Saturday, March 27, 2010
My friend Reiko, knowing that I had lately received what can only be described as the rudest rejection letter ever (a rejection apparently based not on my work but on this editor's estimation of my career), sent along a link entitled "30 famous authors whose works were rejected (repeatedly, and sometimes rudely) by publishers."
Now, don't get me wrong. I'm not famous (which was this recent editor's accusation against me). But I do take solace (and shouldn't we all?) from reviewing again (for we've reviewed them in the past) these bits and pieces from the annals of whoops.

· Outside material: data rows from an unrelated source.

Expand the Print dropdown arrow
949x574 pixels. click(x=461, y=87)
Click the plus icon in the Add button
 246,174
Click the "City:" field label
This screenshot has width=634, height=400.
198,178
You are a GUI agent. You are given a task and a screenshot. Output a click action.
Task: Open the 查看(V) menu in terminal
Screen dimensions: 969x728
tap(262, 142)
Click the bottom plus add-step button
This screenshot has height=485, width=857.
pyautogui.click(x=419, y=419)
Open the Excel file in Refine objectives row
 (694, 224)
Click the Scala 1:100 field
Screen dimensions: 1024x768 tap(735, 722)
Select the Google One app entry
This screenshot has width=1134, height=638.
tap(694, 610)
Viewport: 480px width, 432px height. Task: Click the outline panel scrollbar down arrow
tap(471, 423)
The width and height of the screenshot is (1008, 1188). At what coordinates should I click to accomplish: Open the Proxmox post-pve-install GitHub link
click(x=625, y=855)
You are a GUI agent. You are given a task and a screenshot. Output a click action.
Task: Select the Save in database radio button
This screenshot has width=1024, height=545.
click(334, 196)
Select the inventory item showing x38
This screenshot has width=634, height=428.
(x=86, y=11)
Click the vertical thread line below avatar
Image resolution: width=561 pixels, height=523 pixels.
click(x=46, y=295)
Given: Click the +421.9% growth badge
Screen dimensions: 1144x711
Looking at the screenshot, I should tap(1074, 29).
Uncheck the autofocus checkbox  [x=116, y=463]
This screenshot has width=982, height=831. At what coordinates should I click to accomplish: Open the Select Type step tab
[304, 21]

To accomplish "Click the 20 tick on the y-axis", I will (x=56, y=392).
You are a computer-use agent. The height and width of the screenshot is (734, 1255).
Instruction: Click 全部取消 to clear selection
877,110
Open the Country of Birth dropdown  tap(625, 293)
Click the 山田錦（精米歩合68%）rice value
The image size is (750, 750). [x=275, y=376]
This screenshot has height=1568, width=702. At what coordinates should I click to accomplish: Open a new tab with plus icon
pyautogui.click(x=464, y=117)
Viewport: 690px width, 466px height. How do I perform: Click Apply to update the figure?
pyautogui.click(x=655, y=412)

"We are not interested in science fiction which deals with negative utopias. They do not sell."
— from one of many publishers rejecting Stephen King's Carrie
"It is impossible to sell animal stories in the USA."
—from the editor dismissing George Orwell's Animal Farm
"There certainly isn't enough genuine talent for us to take notice."
— a publisher assessing the poetry of Sylvia Plath
And my personal favorite:
"I'm sorry Mr. Kipling, but you just don't know how to use the English language."
— a San Francisco Examiner editor rejecting a Kipling short story
Everyone, of course, has his or her right to his or her opinion, and editors can only buy those books with which they are in love. I'm simply not altogether convinced that cruelty need enter the scene.